Em 3 de abril de 2018, sabemos agora pelo livro-depoimento do general Eduardo Villas Bôas “Conversa com o Comandante” (Editora FGV, 2021), organizado pelo professor Celso Castro, da FGV, a cúpula do Exército Brasileiro quebrou a premissa fundamental de não atuação política e se reuniu para discutir o conteúdo de dois tuítes. Os posts foram posteriormente publicados na conta pessoal do referido general, então comandante do Exército Brasileiro, ameaçando o Supremo Tribunal Federal às vésperas do julgamento que poderia colocar em liberdade o ex-presidente Lula – então primeiro colocado para as eleições presidenciais daquele ano. Em ambos os casos, os mais altos militares dos dois países atuaram politicamente. O que há em comum e de diferente nas duas situações?

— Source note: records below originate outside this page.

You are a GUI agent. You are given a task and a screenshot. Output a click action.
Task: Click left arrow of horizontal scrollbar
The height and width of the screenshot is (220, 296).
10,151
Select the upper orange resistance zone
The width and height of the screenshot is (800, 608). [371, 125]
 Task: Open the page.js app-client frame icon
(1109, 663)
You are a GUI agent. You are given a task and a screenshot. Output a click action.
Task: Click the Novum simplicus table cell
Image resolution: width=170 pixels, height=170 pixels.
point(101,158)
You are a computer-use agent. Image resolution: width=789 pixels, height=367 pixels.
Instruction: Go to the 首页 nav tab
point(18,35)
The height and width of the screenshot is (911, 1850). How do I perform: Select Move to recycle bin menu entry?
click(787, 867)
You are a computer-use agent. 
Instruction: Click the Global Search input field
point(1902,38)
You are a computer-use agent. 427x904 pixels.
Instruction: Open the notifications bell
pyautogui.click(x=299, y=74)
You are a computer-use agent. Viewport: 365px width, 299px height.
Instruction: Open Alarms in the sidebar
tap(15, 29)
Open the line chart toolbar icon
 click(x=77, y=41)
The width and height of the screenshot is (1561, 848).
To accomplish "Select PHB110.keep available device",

Nos EUA, a mensagem buscava apaziguar uma crise constitucional instaurada pelo então presidente Donald Trump, que não apenas não aceitou o resultado das eleições legítimas como também conclamou seus apoiadores, no dia da invasão ao Capitólio, em 6 de janeiro, dizendo em discurso “se vocês não lutarem contra o inferno, vocês não terão mais um país”. O motim foi o ápice de uma crise política que já se arrastava há meses. Era público que Trump cogitava pedir que os militares interviessem na política doméstica para alterar o resultado das eleições.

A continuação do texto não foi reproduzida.